After the buckets have been selected, only the variant bucket of pages needs to be changed. Upon the change, two different templates, but only one version of each page will be available at any given time.

Important to note is that each page only has one version. If you’re not familiar with SEO testing, or if you’re used to running user-based A/B tests, it’s easy to get confused.

A user or a search engine will see the same thing, regardless of who requests a page. Details on this can be found under SEO A/B testing vs. user A/B testing in the section on the differences.

Measuring the experiment’s impact

For this explanation, I’m intentionally simplifying the math(s) involved in SEO A/B tests. In order to analyse SEO experiment results, our engineering team has spent more than five years building a neural network.

A/B testing for users and search engine A/B testing: What’s the difference?

We are frequently asked a variation of the following question:

User testing, isn’t that what this is?

However, there are a few key differences between product teams and marketers when it comes to user A/B testing.

Design a test

Users’ testing is relatively straightforward. Assigning users randomly to the A or B version of a page that you want to test is done by creating two versions of that page.

Several factors prevent us from performing SEO A/B testing in this manner:

  • Splitting Pages – Page splitting vs. people splitting Googlebot is the “user” we are testing for, not humans. Determining a random split of ten thousand “Googlebots” into control and variant is therefore impossible. Googlebot is the only one. Two versions of a single page are also out of the question due to issues such as duplicate content. We split a group of pages into control and variant pages instead of splitting users for SEO testing because it’s more efficient to do so.
  • Bucket Selection – Users can be randomly assigned to control or variant pages using a bucket selection system. When it comes to SEO testing, this isn’t ideal. All of the most popular sites could end up in one group if you bucketed them at random, which could skew results. External factors would also be more difficult to account for. They must have similar traffic levels and be statistically similar to each other in order for them to be compared. You can find out more about SEO bucketing in the section on SEO bucketing.

Comparing testing on the server vs. client side

In addition, the way changes are made to a page differs between user testing and SEO testing.

In order to change the page during the test, most user testing tools use client-side methods that change the page. This means that the user requests the old version of the page from the server, the file arrives in the user’s browser unchanged, and then JavaScript makes the changes.

Client-side A/B testing tools are notorious for their “flickering”. Sometimes the old version of a page will be displayed to the user before it changes to the new version quickly.

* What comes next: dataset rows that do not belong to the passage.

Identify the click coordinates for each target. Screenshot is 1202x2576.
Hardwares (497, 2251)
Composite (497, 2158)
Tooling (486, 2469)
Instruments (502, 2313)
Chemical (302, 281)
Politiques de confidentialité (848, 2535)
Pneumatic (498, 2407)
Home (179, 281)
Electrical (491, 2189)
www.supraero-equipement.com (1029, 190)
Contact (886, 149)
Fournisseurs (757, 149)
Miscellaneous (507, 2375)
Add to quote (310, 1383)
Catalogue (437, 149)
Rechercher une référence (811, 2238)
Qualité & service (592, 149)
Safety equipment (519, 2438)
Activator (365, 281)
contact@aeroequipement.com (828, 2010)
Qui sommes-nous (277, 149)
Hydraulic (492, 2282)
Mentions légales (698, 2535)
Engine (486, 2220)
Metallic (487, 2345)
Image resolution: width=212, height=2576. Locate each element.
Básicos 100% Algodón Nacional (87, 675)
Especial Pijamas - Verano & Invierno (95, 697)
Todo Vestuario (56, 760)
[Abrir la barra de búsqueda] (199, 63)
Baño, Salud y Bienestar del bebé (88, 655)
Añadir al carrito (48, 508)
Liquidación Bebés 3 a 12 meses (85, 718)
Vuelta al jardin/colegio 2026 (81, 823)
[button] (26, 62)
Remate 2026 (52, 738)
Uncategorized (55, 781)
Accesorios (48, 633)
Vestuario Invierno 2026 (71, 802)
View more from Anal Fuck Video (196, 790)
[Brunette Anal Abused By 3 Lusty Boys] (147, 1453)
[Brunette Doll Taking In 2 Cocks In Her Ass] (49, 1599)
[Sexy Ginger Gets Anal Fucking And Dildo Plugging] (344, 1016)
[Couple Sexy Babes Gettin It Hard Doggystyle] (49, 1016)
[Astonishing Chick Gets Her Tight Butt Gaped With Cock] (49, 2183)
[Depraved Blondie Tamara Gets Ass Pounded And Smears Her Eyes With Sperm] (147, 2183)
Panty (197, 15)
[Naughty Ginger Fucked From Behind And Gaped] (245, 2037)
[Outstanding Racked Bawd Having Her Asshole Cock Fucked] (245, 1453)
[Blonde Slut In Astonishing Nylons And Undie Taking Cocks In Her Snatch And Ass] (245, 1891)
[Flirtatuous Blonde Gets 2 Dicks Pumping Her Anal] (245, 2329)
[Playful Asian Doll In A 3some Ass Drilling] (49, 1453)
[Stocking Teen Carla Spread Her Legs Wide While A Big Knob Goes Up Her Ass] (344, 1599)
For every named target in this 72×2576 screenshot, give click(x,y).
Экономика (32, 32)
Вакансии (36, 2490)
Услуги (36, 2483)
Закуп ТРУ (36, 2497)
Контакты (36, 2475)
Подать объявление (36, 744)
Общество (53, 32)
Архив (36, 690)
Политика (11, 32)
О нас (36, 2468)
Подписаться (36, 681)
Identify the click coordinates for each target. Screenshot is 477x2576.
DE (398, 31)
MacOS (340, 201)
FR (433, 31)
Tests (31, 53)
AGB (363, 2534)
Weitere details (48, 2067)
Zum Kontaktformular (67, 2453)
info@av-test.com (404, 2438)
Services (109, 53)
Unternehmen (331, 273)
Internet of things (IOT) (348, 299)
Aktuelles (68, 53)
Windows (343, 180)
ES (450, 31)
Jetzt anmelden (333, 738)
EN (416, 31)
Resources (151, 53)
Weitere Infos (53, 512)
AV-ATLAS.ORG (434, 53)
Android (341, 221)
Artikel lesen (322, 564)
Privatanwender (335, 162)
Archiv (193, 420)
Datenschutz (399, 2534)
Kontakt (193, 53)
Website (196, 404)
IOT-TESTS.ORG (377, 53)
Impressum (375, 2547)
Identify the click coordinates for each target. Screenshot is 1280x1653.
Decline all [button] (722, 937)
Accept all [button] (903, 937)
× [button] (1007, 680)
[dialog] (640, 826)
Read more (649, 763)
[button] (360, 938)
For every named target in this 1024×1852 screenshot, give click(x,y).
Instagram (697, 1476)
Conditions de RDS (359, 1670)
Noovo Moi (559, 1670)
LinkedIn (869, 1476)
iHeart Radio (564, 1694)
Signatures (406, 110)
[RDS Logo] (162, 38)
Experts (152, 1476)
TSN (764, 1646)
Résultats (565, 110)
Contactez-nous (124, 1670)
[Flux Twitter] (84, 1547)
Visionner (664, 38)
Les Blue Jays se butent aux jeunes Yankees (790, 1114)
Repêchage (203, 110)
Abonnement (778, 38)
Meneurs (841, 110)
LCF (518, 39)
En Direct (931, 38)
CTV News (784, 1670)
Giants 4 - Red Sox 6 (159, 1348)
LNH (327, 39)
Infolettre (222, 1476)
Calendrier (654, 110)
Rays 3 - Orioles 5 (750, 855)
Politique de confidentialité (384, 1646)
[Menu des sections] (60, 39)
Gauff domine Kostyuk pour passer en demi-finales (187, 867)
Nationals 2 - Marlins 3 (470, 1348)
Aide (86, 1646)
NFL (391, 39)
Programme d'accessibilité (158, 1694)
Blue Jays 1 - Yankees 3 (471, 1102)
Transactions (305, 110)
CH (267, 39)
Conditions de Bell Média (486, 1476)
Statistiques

The different types of SEO A/B Testing Examples:

  1. Beginner SEO A/B Testing
  2. Intermediate SEO A/B Testing
  3. Advanced SEO A/B Testing

It’s strange that we don’t use ranking or click-through data.

In our analysis, we don’t use either because of three primary reasons: 1. However, the short version is:

What percentage of organic traffic you receive comes from your clickthrough rate (CTR), and many SEO tests change how your site appears in the search results, which affects your CTR. This cannot be measured by a position tracking tool.

Keyword rankings can never cover the entire tail of keyphrases, and will miss or misrepresent cases where the effect is different in the head and long tail of a keyphrase

CTR data and the long tail are theoretically available in Search Console, but the data is sparse, inaccurate, or averaged in practice.

This is a quite a detailed information on SEO A/B Testing. If you need more information or want to take affordableseo services help for the same, you can reach out to us at GlobalHunt Technologies.